The Windsor Star
26 August 2011
By Trevor Wilhelm
Provincial police say they are anxious to extradite a pedophile priest who avoided prosecution here two decades ago when he fled to Malta, where he later abused several more boys.
Rev. Godwin Scerri has been convicted of abusing boys in Malta and is still wanted here for alleged sex abuse in Emeryville and on Pelee Island.
“It’s still an open case here and we are very anxious to get Godwin Scerri in our custody to answer to these charges,” said OPP Sgt. Dave Rektor.
Scerri was sentenced to five years in jail in Malta earlier this month after being convicted of abusing an undisclosed number of boys at an orphanage. His lawyer plans to appeal the conviction.
Scerri was also cleared of a rape charge on a technicality. The crime allegedly took place in a different location than the one listed on the charge sheet.
A Canada-wide warrant for him remains valid. The OPP charged Scerri in June 1993 with sexual assault and gross indecency after a 22-year-old man came forward.
Scerri was born in Malta but worked as a Catholic priest in Ontario from 1981 to 1991. He served from 1981 to 1987 as an associate pastor of St. William’s Church in Emeryville, and from 1987 to 1991 as the pastor.
The local victim told police Scerri abused him between 1983 and 1987, starting when he was 12 years old. It happened on Pelee Island and in Emeryville.
But before the case went to trial, Scerri fled to Malta where he was named spiritual director of a girls’ secondary school.
Then in October 2003, Scerri and two other members of the Missionary Society of St. Paul were charged with abusing and raping children at the St. Joseph Home, an orphanage in Santa Venera. The court case went on for eight years.
Now that it’s over, police in Ontario want him back. OPP resurrected their investigation last year. Rektor said a detective inspector and two detective constables from the criminal investigations branch are assigned to it.

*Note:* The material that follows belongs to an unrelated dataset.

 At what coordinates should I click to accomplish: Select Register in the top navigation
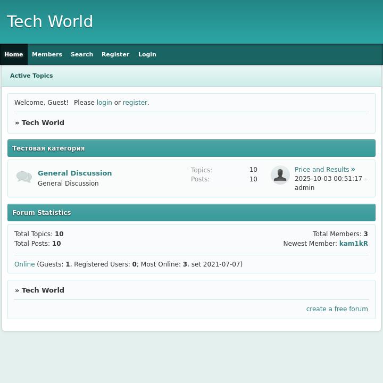pos(115,54)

“He eluded police, went to Malta when the charges surfaced,” said Rektor. “We are now in the process of trying to get him back here to answer to the allegations here; the serious allegations here.”

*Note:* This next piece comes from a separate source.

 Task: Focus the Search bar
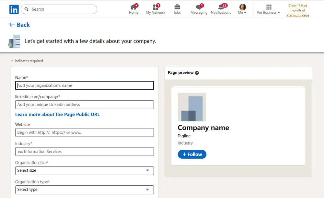[58, 9]
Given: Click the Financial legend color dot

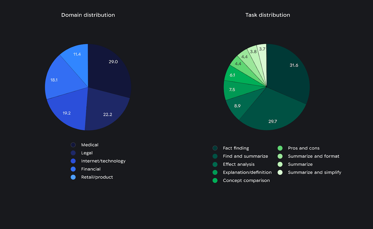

He wasn’t sure if Scerri would face additional charges for running from the law.
“I’m not certain what the evidence would reveal,” said Rektor.
“They look at the whole package and decide what appropriate charges would be issued. But certainly, there is a vested interest in bringing this man back to Canada.”
He also wasn’t sure if prosecutors here would wait until Scerri serves his five years in Malta, or try to get him shipped here earlier.
“The Crown attorney is presently reviewing the case and exploring the options of extradition,” said Rektor.
“I’m not sure exactly what arrangements would be made.”
twilhelm@windsorstar.com or 519-255-6850
Could the extradition process not be started now? If Scerri happens to be in jail when it finally goes through then an agreement could be made made with Maltese officials that he is to be put on a plane bound for Canada the moment he has served his sentence?
As we saw with Dejaeger, the extradition process moves at a snail’s pace. Perhaps the only reason Dejaeger is back to face justice in Nunavut is that he was deported, NOT extradited. I truly wonder if he would still be nestled away in Belgium were it not for an alert Belgian reporter who discovered that he lost his Belgian citizenship when he became a Canadian. That gave Belgian officials an out, and out went Dejaeger.
Scerri is presently out and about while his sex abuse conviction in Malta is under appeal. How long will the appeal process take? After all, it took a full eight years to get a conviction the first time around. How long then can we anticipate before the appeal is heard?
I don’t know the legalities of initiating the extradition process under these circumstances. It’s virtually impossible to find out anything about the process period. But surely common sense says that the wheels to extradite should be put in motion right now? They should in truth have been put in motion years ago.